- Genre: Romantic drama Drama
- Based on: Scum's Wish by Mengo Yokoyari;
- Written by: Yoshihiro Izumi
- Directed by: Shogo Miyaki; Shunsuke Shinada;
- Starring: Miyu Yoshimoto; Dori Sakurada; Sarii Ikegami;
- Music by: Yui Koichi
- Country of origin: Japan
- Original language: Japanese
- No. of episodes: 12

Production
- Running time: 24 min

Original release
- Network: Fuji TV
- Release: January 18 – April 5, 2017

= Scum's Wish (TV series) =

Television drama series based on the manga series of the same name

Scum's Wish (Japanese: クズの本懐 Kuzu no Honkai) is a Japanese television drama series based on the manga series of the same name by Mengo Yokoyari. The drama premiered on Fuji TV on January 18, 2017.

==Plot==
Hanabi Yasuraoka (Miyu Yoshimoto) and Mugi Awaya (Dori Sakurada) look an ideal high school couple, but, they both like someone else. Hanabi Yasuraoka has liked Narumi Kanai (Kouki Mizuta) since she was a kid and Mugi Awaya likes his private tutor Akane Minagawa (Rina Aizawa).

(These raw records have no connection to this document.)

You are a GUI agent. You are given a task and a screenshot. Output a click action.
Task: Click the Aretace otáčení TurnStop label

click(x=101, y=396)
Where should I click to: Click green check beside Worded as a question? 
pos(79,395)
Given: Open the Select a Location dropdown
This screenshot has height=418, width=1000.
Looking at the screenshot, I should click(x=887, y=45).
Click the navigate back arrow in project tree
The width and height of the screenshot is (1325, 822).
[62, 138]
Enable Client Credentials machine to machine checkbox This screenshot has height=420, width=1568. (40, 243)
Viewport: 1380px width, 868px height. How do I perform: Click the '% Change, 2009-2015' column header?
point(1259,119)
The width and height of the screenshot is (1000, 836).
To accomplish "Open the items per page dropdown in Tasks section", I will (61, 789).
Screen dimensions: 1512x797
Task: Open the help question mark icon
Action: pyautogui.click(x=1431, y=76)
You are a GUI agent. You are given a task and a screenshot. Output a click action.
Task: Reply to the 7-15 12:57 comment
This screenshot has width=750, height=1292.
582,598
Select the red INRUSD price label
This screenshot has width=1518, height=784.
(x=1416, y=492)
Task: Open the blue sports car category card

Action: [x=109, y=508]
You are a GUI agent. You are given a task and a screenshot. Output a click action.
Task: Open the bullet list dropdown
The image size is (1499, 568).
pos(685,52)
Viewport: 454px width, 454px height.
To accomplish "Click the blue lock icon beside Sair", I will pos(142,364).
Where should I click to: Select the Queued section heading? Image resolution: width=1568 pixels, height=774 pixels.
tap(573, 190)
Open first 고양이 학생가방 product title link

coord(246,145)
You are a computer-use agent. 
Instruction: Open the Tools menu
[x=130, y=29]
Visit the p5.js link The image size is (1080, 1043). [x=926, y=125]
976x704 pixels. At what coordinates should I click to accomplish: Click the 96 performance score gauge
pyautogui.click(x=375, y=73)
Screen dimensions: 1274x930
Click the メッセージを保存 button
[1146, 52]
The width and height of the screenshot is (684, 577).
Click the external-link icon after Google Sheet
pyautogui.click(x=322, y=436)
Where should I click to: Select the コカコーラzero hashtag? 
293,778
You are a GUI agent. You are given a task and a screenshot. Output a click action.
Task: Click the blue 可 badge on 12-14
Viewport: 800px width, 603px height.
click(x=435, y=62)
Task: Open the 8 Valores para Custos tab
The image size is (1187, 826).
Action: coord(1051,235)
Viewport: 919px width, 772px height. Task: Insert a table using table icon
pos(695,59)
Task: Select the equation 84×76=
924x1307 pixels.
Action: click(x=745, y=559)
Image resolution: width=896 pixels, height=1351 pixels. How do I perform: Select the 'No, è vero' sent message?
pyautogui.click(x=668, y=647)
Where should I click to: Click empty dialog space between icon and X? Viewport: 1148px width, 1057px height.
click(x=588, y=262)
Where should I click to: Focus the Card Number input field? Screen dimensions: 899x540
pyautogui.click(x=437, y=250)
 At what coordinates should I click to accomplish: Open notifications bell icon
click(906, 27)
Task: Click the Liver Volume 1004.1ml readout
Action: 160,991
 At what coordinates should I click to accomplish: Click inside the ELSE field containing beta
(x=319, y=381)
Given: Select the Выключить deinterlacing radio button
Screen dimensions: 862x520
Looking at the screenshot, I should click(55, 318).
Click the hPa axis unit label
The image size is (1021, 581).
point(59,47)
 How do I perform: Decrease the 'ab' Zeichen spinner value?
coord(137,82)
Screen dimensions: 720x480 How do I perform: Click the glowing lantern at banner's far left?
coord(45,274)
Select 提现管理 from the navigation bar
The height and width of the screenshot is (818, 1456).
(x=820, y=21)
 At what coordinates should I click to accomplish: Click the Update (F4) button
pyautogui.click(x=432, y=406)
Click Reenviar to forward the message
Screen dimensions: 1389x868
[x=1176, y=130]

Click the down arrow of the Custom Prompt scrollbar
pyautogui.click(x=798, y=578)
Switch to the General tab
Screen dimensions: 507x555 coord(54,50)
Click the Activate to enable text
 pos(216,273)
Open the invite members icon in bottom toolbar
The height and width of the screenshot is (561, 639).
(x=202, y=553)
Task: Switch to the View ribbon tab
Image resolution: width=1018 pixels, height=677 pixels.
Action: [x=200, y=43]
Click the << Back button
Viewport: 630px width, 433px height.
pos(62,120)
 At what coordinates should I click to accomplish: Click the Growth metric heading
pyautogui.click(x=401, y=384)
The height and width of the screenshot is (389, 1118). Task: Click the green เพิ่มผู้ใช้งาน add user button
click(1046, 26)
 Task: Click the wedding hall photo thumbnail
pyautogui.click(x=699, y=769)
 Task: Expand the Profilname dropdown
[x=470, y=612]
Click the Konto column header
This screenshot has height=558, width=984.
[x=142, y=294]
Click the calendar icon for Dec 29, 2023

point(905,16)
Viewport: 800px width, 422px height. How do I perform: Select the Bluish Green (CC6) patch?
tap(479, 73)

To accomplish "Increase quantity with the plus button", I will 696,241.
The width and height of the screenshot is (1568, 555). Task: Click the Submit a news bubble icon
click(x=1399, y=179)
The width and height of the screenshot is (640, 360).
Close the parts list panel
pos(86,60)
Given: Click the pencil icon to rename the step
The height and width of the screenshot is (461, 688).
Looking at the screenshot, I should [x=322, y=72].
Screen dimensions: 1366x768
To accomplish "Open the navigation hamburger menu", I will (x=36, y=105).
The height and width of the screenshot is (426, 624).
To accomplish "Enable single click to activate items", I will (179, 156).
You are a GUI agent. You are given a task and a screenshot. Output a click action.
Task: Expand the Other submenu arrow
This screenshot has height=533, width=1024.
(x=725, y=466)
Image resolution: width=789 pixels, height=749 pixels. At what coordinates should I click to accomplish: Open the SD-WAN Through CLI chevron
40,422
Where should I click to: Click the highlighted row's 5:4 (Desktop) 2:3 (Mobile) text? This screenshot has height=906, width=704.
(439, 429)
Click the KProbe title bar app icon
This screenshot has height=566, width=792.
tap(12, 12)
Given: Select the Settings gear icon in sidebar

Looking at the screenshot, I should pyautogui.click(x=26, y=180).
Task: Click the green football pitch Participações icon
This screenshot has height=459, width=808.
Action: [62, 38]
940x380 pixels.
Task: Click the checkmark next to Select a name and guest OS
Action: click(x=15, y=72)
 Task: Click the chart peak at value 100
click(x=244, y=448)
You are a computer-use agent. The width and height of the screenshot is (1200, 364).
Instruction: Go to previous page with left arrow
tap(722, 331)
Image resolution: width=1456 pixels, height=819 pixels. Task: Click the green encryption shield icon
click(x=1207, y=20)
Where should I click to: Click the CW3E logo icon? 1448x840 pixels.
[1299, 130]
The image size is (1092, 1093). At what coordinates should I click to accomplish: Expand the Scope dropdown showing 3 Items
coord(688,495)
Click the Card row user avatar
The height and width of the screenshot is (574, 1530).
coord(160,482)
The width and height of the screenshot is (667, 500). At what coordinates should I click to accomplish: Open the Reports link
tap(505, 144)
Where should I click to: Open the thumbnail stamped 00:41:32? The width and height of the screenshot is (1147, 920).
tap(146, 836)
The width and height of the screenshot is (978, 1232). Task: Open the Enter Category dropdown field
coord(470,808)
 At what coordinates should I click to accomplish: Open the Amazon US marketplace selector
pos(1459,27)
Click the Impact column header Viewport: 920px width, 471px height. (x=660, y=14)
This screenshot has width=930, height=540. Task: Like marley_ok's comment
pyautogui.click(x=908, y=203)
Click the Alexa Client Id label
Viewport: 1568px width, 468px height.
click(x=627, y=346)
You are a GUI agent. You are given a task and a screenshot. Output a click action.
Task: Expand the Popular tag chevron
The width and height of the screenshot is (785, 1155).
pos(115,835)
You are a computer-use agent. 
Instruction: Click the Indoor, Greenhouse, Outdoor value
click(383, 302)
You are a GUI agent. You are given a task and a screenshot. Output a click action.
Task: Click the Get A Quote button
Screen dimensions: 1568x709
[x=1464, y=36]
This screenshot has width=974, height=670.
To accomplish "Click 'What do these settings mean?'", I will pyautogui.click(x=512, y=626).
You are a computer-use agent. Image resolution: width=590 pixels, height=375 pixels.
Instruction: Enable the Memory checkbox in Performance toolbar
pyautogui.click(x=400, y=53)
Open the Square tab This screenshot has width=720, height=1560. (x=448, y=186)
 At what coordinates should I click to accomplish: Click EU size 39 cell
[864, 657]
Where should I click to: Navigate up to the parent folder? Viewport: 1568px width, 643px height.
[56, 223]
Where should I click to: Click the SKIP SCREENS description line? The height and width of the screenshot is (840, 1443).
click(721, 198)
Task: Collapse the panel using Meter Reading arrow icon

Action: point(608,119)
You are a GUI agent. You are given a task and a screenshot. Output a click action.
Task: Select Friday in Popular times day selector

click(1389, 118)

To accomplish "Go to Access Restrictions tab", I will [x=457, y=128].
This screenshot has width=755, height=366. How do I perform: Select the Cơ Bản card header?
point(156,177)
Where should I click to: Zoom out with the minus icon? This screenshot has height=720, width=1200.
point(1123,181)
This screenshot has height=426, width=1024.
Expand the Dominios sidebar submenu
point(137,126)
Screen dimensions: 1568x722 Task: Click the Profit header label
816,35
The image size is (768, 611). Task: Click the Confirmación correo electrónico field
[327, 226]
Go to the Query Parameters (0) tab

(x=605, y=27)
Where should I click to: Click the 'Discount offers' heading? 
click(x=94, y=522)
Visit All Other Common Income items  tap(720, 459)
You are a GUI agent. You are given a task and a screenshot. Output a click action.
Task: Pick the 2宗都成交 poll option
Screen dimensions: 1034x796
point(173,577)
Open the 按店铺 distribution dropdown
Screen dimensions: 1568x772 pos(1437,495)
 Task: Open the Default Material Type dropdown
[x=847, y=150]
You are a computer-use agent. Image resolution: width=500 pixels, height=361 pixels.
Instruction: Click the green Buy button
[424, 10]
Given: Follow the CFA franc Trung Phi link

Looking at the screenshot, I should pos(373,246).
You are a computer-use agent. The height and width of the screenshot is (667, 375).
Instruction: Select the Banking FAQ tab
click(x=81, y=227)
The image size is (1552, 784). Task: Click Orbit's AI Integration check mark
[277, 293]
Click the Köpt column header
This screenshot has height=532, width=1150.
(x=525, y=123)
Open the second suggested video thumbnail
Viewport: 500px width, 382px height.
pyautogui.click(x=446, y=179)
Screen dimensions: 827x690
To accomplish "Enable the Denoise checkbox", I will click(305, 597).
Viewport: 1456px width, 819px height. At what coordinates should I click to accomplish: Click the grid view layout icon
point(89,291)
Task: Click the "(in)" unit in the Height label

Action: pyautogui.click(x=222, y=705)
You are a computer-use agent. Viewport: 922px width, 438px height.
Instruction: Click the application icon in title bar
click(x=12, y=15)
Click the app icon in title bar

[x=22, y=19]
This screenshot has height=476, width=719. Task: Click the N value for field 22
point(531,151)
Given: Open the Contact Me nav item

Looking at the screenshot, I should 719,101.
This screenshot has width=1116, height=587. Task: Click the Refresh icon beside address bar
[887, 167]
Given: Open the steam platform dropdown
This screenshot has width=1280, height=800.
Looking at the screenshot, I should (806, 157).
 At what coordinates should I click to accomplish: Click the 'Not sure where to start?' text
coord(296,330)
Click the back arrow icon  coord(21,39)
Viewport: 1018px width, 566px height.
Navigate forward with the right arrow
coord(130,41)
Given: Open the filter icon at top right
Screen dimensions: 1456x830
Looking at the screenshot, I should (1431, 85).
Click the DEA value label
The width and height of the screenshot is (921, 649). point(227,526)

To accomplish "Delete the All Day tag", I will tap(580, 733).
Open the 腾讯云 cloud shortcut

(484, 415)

As a couple, Hanabi Yasuraoka and Mugi Awayai have 3 conditions: they are not supposed to like each other, they will break up if either of them succeed in love with their secret crush and they will fulfill their physical desires.

==Cast==
- Miyu Yoshimoto as Hanabi Yasuraoka
- Dori Sakurada as Mugi Awaya
- Sarii Ikegami as Sanae Ebato
- Kouki Mizuta as Narumi Kanai
- Rina Aizawa as Akane Minagawa
- Hiroki Ino as Takuya
- Shiori Yoshida as Mei
- Shiho as Moka Kamomebata
- Misato Kawauchi as Misato
- Momo Ogata

==Production==
===Development===
A live-action TV series adaptation was announced in December 2016.

===Writing===
Ere Hagiwara and Motoko Takahashi were both hired to write the script

===Casting===
It was announced Miyu Yoshimoto was cast as Hanabi Yasuraoka and Dōri Sakurada has been cast as Mugi Awaya.

==Release==
The series was released on January 18, 2017.